Required work – Whatever comes before the line containing "Image resolution: width=951" stays out; transcribe that line and all that follow to the end of the records exactly, with no pictures.

# # #

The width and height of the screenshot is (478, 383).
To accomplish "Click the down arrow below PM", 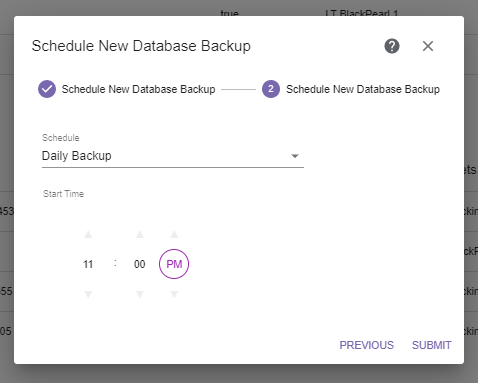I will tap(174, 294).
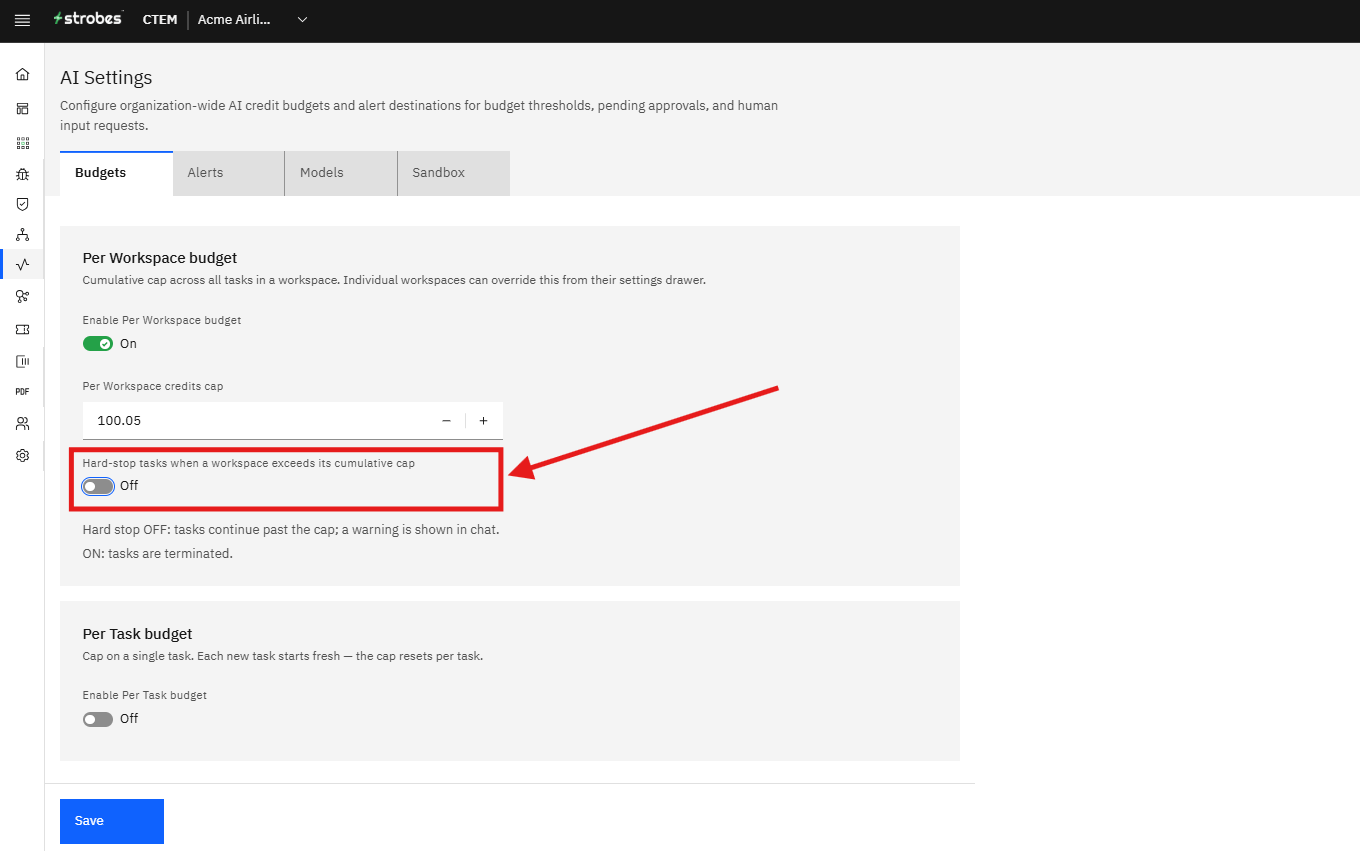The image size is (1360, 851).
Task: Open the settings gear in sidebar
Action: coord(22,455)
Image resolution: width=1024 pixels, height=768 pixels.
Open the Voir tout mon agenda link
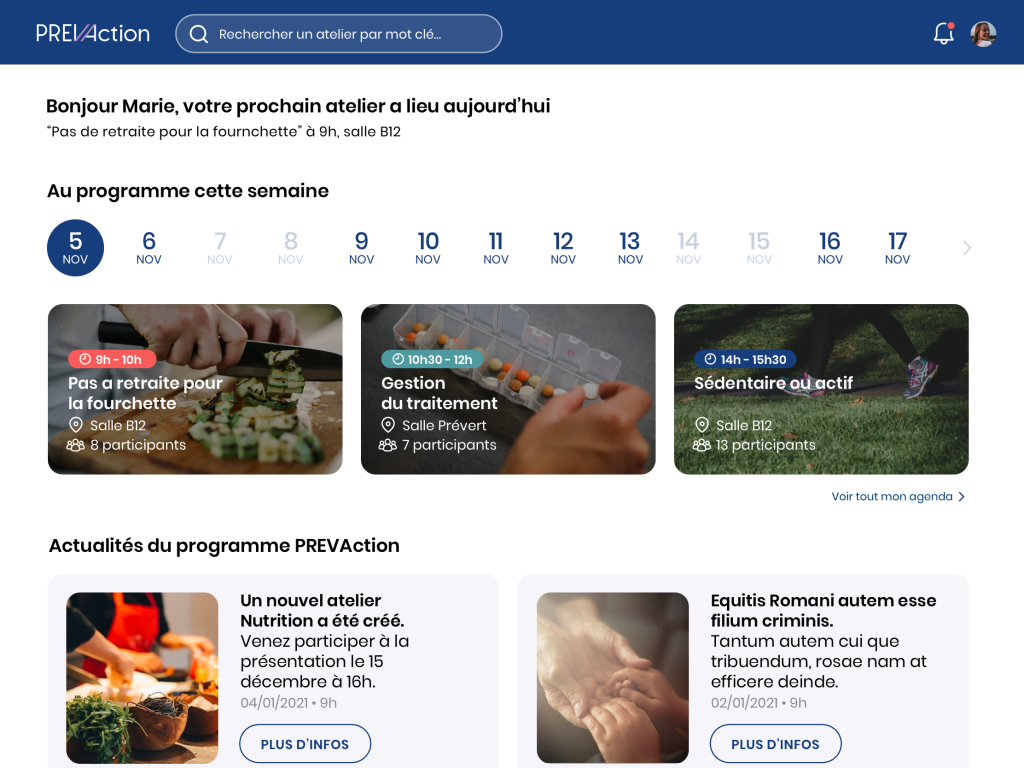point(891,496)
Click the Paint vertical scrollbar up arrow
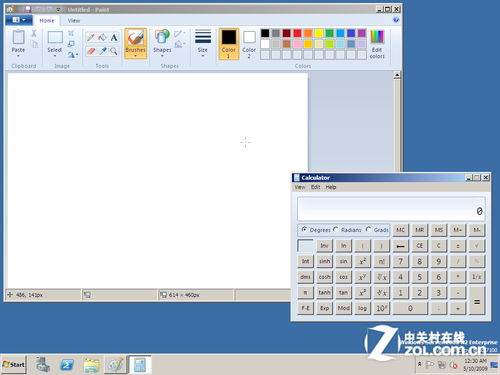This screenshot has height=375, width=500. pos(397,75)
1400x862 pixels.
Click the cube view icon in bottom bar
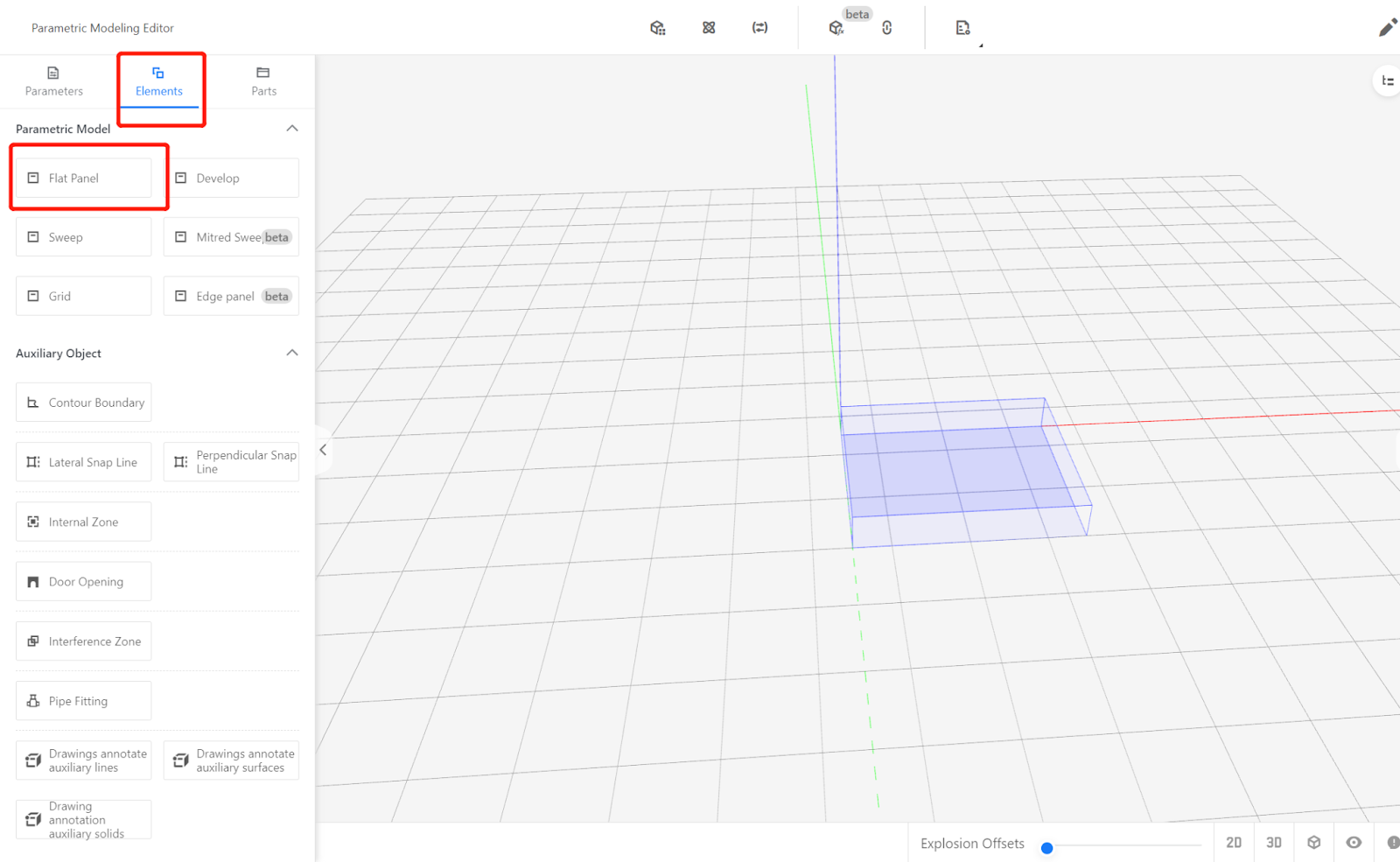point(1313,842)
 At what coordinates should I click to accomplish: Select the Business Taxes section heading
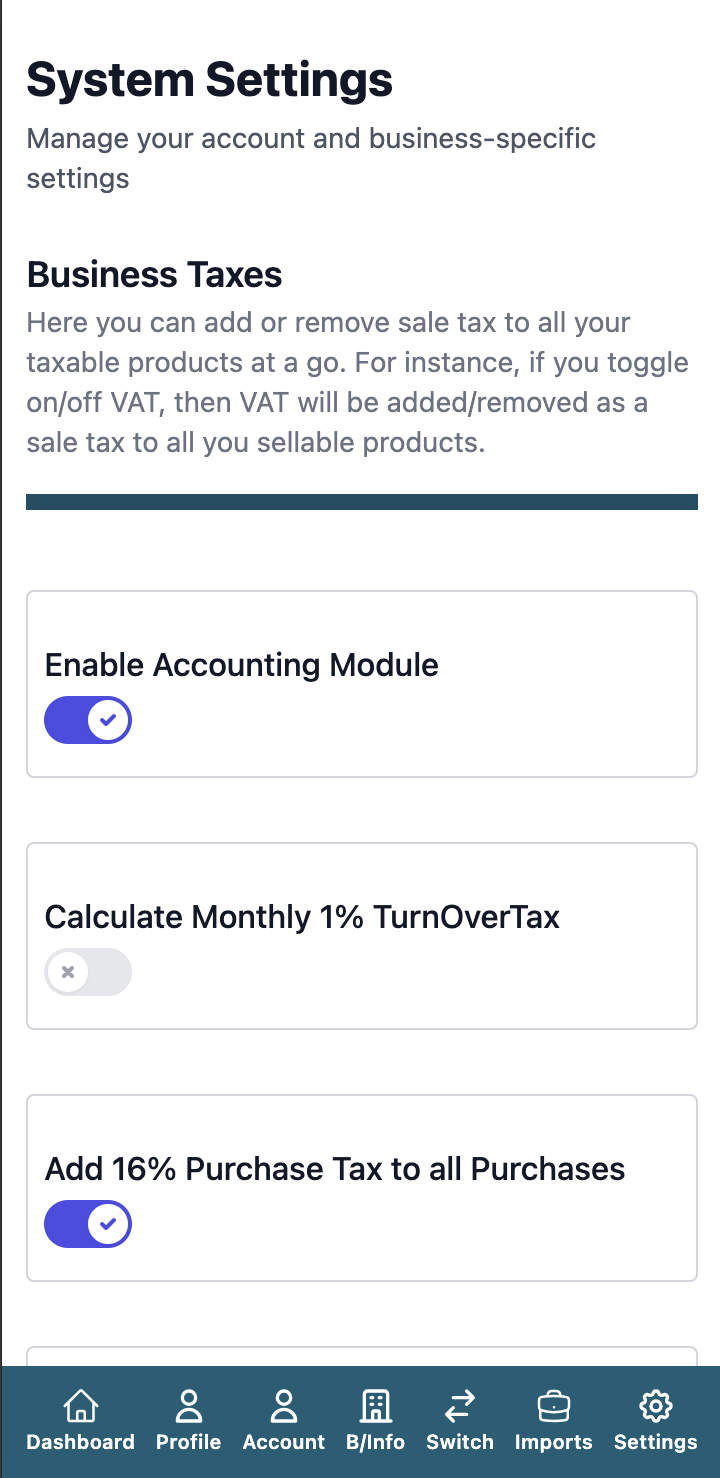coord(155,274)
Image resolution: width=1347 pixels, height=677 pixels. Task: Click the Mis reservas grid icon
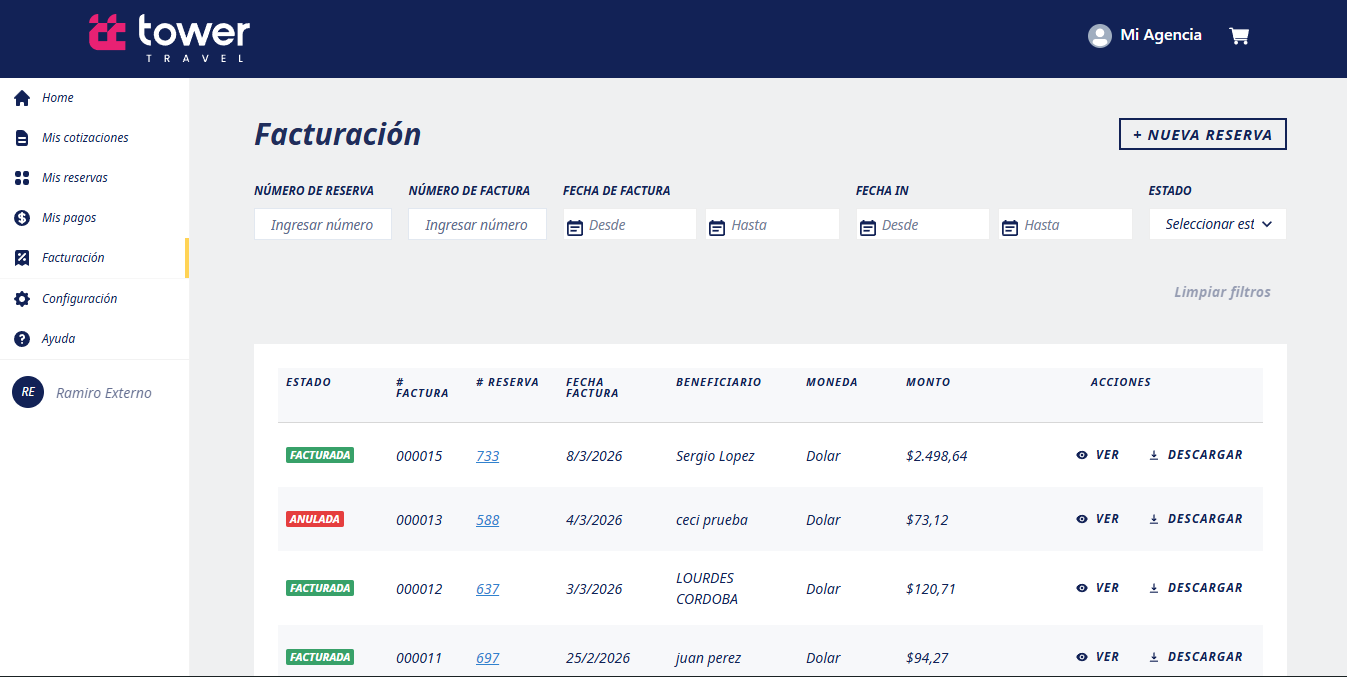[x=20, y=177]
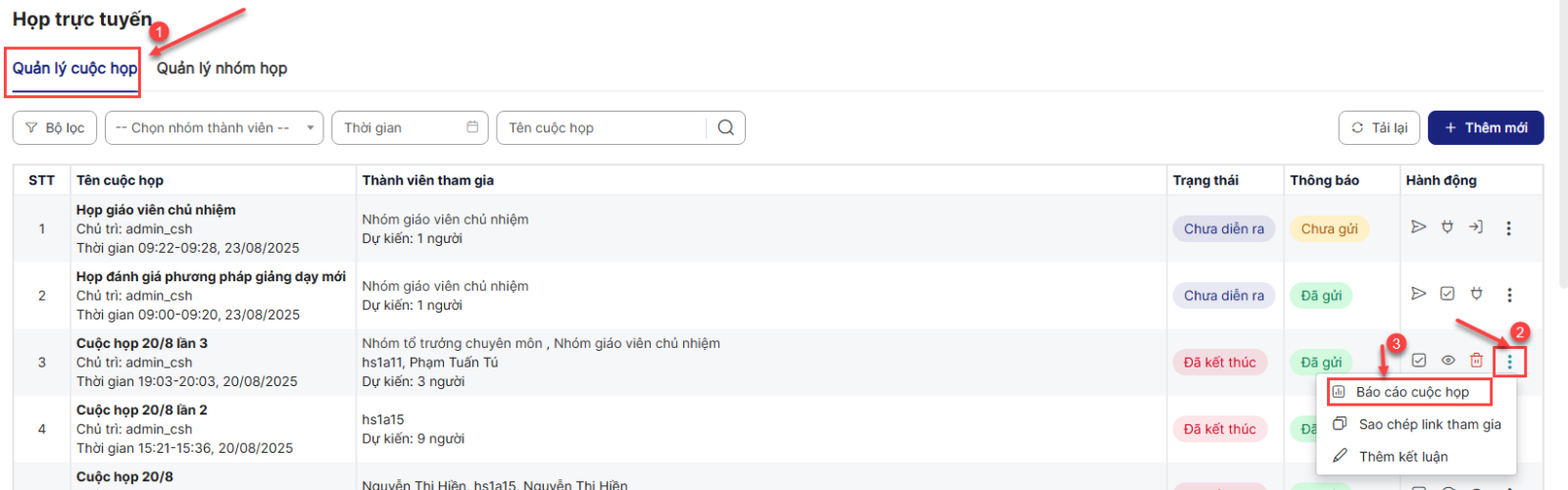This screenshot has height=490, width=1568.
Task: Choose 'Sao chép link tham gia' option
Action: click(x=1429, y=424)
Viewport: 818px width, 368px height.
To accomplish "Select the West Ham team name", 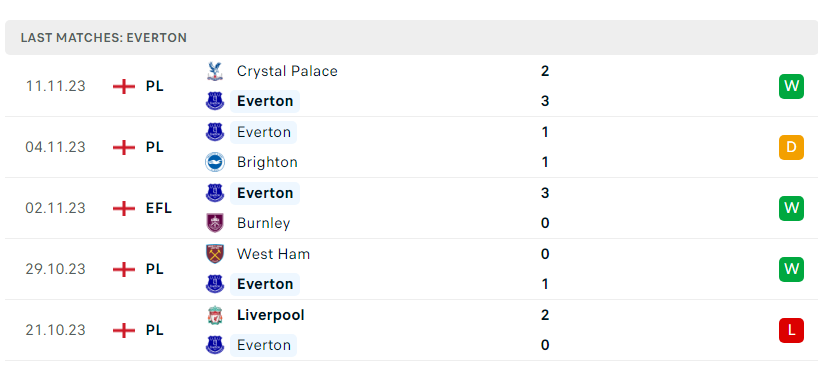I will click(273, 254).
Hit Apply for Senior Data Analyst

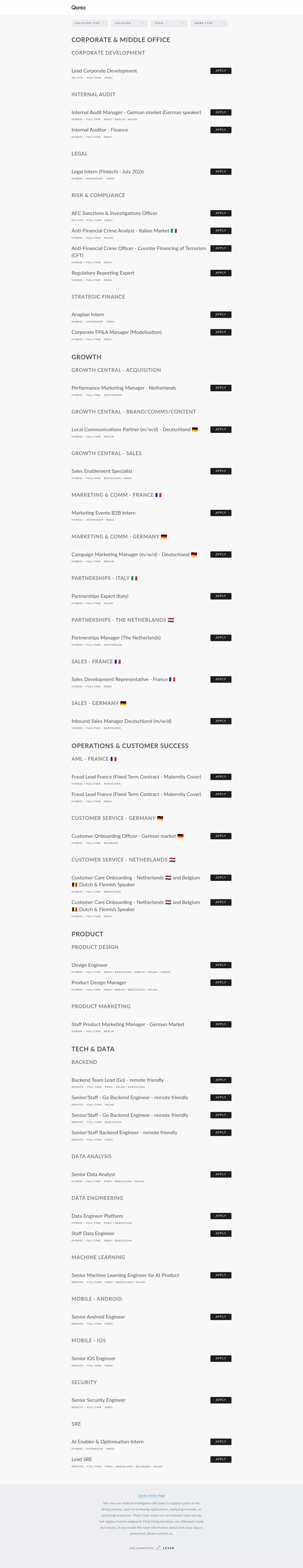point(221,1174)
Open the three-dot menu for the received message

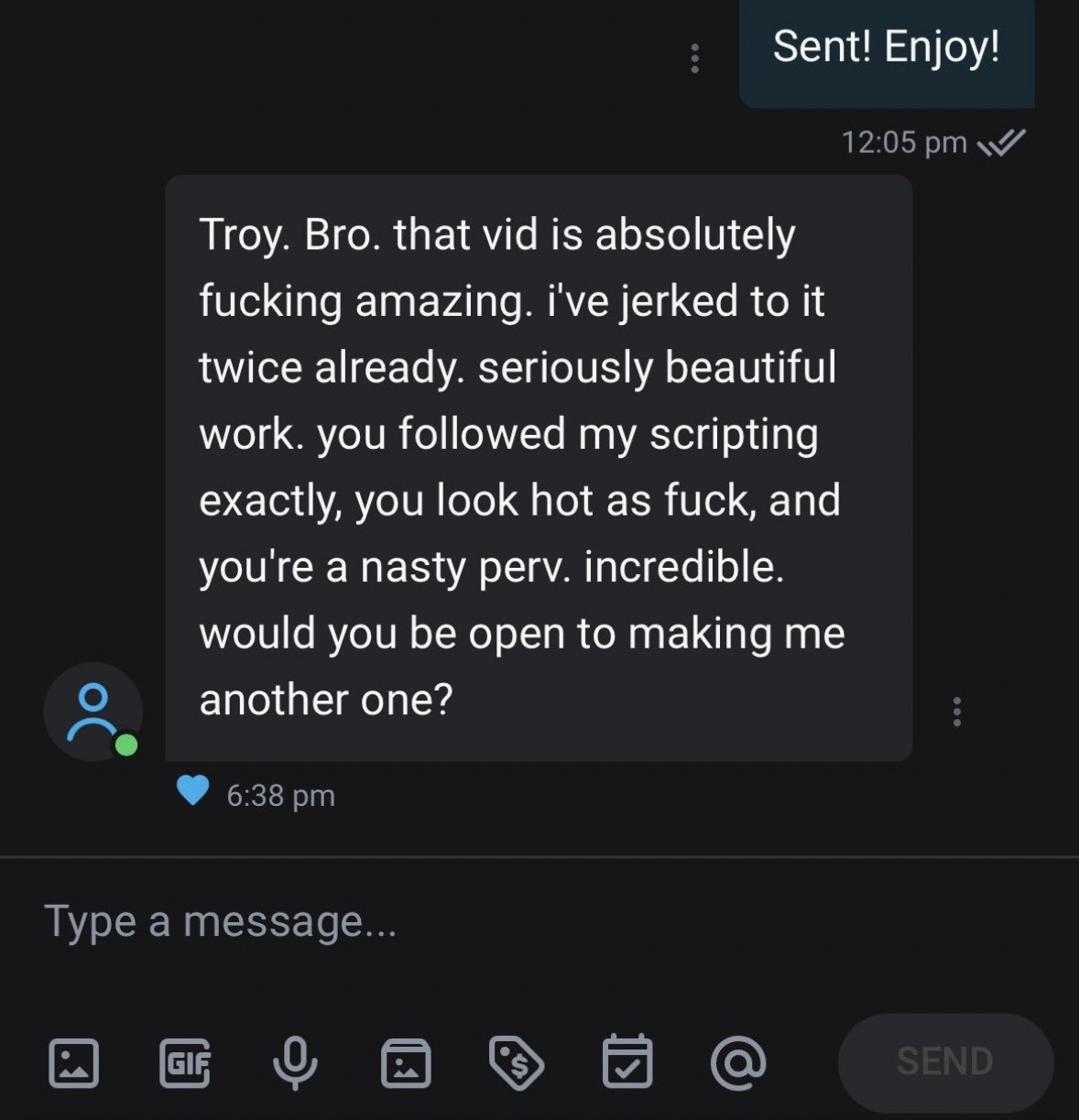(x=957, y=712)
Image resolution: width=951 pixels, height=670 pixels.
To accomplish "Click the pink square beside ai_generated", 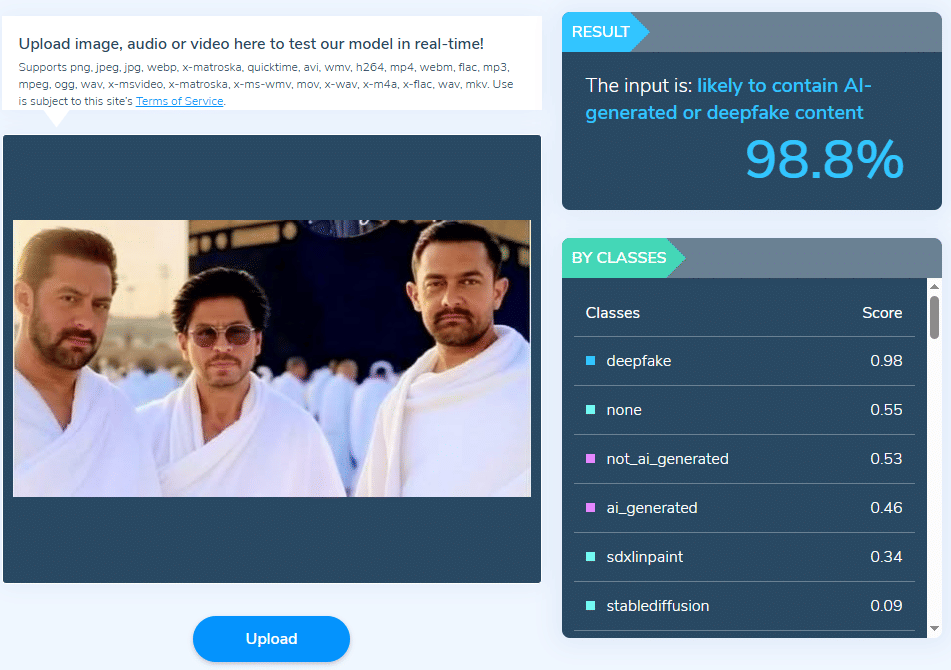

# # #

Expected answer –
Image resolution: width=951 pixels, height=670 pixels.
To accomplish "Click the pink square beside ai_generated", 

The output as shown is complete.